Mauritz Kop Reviews Der Derian’s Project Q: War, Peace and Quantum Mechanics. Authored principally by Leó Szilárd and signed by Albert Einstein, the 1939 letter to President Franklin D. Roosevelt warned that recent work on nuclear fission in uranium made it probable that "extremely powerful bombs of a new type" could be constructed. This pivotal communication directly spurred the American government to action, ultimately leading to the establishment of the Manhattan Project and the subsequent development of atomic weapons.
A Must-Watch Call for Quantum Literacy
Project Q is a documentary of profound importance and timeliness. It is a wake-up call, an invitation to a global conversation that has been largely confined to laboratories and classified government briefings. Der Derian has crafted a film that is both intellectually rigorous and deeply accessible, challenging its audience to think critically about the path we are on.
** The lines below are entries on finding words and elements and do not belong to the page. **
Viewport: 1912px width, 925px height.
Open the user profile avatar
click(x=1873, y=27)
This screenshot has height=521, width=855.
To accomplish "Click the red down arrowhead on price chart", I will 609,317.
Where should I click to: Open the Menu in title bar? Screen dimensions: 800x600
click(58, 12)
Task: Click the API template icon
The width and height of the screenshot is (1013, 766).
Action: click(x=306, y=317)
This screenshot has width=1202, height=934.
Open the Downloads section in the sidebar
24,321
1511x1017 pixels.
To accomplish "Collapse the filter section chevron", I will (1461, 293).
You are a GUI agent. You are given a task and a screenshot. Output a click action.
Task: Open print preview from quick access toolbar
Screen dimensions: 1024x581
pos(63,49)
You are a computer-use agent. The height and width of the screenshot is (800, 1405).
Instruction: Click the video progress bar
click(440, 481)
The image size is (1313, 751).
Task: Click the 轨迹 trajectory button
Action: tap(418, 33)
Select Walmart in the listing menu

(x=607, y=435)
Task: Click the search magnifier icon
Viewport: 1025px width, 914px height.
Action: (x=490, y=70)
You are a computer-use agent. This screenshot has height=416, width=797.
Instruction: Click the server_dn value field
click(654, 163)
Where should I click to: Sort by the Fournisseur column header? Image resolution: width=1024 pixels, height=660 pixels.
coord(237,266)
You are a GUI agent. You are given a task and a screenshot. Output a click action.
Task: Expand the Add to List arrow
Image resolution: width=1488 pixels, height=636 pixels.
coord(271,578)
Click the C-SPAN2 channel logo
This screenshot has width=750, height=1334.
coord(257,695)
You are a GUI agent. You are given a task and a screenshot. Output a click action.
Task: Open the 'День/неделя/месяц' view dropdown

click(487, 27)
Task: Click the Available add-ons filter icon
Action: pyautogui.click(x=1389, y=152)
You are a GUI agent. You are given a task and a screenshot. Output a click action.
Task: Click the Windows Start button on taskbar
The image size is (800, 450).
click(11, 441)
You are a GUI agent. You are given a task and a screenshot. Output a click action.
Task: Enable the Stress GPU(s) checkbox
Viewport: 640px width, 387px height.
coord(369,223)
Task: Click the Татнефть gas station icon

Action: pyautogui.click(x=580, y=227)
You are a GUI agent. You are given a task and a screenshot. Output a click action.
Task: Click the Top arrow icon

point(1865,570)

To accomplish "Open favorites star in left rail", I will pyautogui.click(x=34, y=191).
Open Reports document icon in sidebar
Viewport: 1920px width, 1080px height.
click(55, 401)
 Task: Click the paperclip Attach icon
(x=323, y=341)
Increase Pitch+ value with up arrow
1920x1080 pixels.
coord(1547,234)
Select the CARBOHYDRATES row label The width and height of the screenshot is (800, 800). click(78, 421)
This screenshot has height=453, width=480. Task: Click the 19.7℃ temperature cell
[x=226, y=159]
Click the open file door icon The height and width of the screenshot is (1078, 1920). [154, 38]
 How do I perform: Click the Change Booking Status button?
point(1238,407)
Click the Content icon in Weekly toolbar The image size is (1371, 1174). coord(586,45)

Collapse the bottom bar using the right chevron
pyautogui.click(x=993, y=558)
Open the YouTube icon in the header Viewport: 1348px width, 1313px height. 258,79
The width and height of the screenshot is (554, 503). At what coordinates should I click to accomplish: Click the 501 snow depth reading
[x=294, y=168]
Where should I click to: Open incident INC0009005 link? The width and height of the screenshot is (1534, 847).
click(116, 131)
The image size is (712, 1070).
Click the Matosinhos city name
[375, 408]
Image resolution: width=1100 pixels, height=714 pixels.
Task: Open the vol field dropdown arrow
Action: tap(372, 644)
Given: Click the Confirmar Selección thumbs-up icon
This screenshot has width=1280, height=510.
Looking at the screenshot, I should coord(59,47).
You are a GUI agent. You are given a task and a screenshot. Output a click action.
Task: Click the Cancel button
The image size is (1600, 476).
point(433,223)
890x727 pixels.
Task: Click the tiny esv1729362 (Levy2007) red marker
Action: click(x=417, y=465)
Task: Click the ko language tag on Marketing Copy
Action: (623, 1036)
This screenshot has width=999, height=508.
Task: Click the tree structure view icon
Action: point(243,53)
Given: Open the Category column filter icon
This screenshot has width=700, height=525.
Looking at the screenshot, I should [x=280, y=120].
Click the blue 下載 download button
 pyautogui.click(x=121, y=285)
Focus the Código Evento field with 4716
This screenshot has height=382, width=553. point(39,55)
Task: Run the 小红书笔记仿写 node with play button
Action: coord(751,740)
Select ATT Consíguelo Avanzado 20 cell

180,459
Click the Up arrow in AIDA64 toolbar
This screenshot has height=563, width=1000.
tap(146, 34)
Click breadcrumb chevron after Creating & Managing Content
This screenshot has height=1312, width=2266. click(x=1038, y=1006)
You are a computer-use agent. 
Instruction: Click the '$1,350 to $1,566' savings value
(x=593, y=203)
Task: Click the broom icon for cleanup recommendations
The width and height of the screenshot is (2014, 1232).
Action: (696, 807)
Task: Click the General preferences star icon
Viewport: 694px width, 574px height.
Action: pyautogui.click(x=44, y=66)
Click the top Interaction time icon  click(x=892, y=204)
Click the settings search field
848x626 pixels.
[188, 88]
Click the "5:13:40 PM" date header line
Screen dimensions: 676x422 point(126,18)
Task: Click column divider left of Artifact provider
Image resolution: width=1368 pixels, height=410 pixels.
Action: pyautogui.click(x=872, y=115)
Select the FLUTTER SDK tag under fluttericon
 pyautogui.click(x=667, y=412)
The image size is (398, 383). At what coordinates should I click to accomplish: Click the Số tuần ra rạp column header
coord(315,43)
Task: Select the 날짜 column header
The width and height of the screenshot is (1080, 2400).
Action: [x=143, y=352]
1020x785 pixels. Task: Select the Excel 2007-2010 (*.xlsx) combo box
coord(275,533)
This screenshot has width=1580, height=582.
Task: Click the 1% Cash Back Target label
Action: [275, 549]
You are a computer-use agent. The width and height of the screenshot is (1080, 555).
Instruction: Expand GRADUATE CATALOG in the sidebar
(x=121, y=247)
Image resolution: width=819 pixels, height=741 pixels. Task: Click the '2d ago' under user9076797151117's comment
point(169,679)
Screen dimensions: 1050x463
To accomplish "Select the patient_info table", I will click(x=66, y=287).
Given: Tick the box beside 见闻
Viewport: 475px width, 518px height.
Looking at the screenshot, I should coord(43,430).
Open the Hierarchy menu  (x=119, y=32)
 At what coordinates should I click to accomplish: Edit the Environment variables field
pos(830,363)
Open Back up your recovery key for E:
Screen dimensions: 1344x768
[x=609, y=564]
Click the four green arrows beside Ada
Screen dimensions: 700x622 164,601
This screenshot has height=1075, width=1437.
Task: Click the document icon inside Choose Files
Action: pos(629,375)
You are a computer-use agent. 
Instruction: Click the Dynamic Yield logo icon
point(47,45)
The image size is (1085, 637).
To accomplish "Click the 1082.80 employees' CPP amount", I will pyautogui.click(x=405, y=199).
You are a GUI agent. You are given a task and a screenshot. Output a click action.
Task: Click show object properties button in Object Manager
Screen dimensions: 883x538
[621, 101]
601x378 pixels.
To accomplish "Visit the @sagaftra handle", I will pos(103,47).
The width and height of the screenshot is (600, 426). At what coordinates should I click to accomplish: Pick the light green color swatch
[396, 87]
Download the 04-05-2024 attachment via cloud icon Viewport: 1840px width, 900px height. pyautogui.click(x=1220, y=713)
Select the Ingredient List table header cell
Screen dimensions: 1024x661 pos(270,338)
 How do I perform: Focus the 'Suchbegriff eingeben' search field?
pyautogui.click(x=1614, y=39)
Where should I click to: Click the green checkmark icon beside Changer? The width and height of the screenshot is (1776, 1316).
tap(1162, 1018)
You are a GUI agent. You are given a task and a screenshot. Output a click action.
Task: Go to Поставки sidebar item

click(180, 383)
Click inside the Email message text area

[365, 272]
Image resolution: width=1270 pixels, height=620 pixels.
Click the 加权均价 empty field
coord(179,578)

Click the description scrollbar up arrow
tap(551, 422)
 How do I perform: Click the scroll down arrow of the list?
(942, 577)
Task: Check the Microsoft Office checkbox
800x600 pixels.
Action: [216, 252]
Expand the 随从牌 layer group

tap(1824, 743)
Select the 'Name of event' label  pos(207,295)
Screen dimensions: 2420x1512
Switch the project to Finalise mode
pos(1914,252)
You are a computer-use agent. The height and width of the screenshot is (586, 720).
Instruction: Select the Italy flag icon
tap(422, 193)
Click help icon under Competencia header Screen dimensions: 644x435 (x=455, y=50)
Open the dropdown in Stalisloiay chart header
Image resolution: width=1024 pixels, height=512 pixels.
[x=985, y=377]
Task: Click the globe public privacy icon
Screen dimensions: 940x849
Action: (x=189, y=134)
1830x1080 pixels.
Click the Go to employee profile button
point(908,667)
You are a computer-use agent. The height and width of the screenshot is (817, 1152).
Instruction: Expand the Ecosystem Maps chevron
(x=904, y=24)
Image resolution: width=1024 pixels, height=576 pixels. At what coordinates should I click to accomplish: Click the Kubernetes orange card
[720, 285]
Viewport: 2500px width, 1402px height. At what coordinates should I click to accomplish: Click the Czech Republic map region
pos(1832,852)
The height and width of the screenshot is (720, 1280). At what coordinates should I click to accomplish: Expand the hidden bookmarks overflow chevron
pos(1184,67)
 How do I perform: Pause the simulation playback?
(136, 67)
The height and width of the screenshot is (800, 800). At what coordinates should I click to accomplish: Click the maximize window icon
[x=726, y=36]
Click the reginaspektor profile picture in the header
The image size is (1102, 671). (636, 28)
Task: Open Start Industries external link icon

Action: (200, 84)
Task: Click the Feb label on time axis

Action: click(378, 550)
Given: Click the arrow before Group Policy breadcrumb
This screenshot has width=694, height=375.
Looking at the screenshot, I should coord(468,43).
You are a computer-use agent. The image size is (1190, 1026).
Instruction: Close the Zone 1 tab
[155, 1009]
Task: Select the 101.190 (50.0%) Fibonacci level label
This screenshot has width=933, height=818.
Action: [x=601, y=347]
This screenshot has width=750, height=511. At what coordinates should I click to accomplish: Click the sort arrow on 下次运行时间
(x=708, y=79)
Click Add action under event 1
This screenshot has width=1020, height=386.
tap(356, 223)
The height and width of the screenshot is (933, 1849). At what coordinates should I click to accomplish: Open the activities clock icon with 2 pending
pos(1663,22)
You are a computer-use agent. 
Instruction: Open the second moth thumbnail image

By exploring both the risks and benefits of quantum innovation, the film offers a vital multidisciplinary perspective on how this emerging suite of technologies might reshape global peace, security, and politics.
The film does not offer easy answers, because there are none. Instead, it leaves the viewer with a sense of profound responsibility. The quantum future is not something that will happen to us; it is something we will collectively create. The principles of quantum mechanics—uncertainty, observation, and entanglement—are not just for physicists anymore. They are metaphors for our time, reminding us that our future is uncertain, that our observation and choices matter, and that we are all, in the end, entangled in a shared destiny. Project Q is a must-watch for anyone interested in developing the quantum literacy necessary to participate in shaping that destiny.